I don't believe that this kind of thing is ever needed, or even remotely wanted by most.


----------



## SubliminalSegue (Nov 28, 2010)

This really, honestly, isn't surprising. And frankly, I'm not worried. What I'm more concerned about is why our US government is too big of a weeping pussy to alarm it's citizens. Yeah, it'll cause riots, but at least they aren't...I dunno, LYING to us. 

Everytime I read shit like this, I shrug it off. No, it doesn't mean WWIII, it doesn't mean that nukes are going to go off...as the infamous George Carlin once said, (and it's not a direct quote, mind you) "it's a war based off who can build bigger phallus shaped rocket. It all comes down to who has the biggest dick." 

It's stupid. If we shut down other nukes, more will show up. If we don't, people will still complain that they're gonna die.

Shut up, sit down, and enjoy life. Stop worrying about every little thing.


----------



## Pliskron (Nov 29, 2010)

All the leaks consist of obvious assessments and idle gossip. It's the motives of wikileaks that need to be called into question. Julian Assange has already said he wants to do damage to the US. Since past leaks were so forgettable I don't see anything very damaging here. Any policy wonk will tell you the same stuff as in these leaks. Julian Assange wants to be a star plan and simple. These docs have nothing of use to anyone no matter what side you're on.


----------



## MEGAMANTROTSKY (Nov 29, 2010)

Pliskron said:
			
		

> All the leaks consist of obvious assessments and idle gossip. It's the motives of wikileaks that need to be called into question. Julian Assange has already said he wants to do damage to the US. Since past leaks were so forgettable I don't see anything very damaging here. Any policy wonk will tell you the same stuff as in these leaks. Julian Assange wants to be a star plan and simple. These docs have nothing of use to anyone no matter what side you're on.



I disagree with your assessment of the documents.
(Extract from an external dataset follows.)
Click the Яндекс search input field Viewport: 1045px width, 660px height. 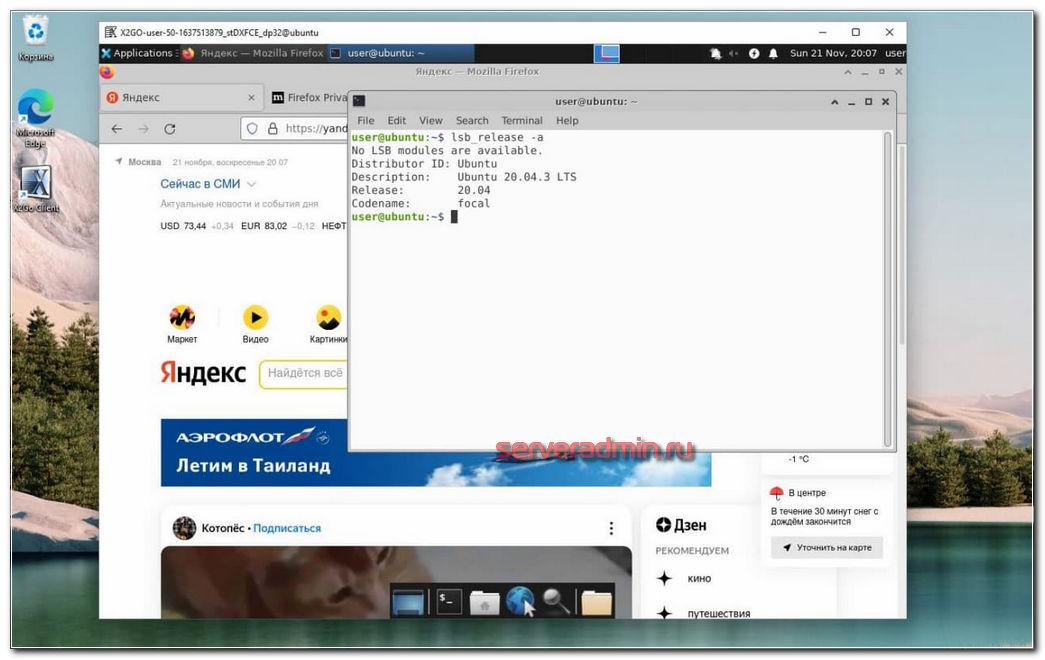tap(304, 373)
I find them very useful for exposing the criminality of the American bourgeoisie and the state. Wikileaks is not, of course, without their faults, but calling their motives into question is useless (as far as I can see, it is muckraking). What they have revealed needs to examined and put under the microscope. It is the American government and their enablers that needs to be "called into question."


----------



## monkat (Nov 29, 2010)

MEGAMANTROTSKY said:
			
		

> It is the American government and their enablers that needs to be "called into question."



I'm not sure what needs to be questioned? Potential motives for each thing are pretty easily predicted.


----------



## SubliminalSegue (Nov 29, 2010)

monkat said:
			
		

> MEGAMANTROTSKY said:
> 
> 
> 
> ...




.......Reeeeeeeealllyy...... 

As Ricky would say "You got some 'splainin to do."


----------



## Canonbeat234 (Nov 29, 2010)

Pliskron said:
			
		

> All the leaks consist of obvious assessments and idle gossip. It's the motives of wikileaks that need to be called into question. Julian Assange has already said he wants to do damage to the US. Since past leaks were so forgettable I don't see anything very damaging here. Any policy wonk will tell you the same stuff as in these leaks. Julian Assange wants to be a star plan and simple. These docs have nothing of use to anyone no matter what side you're on.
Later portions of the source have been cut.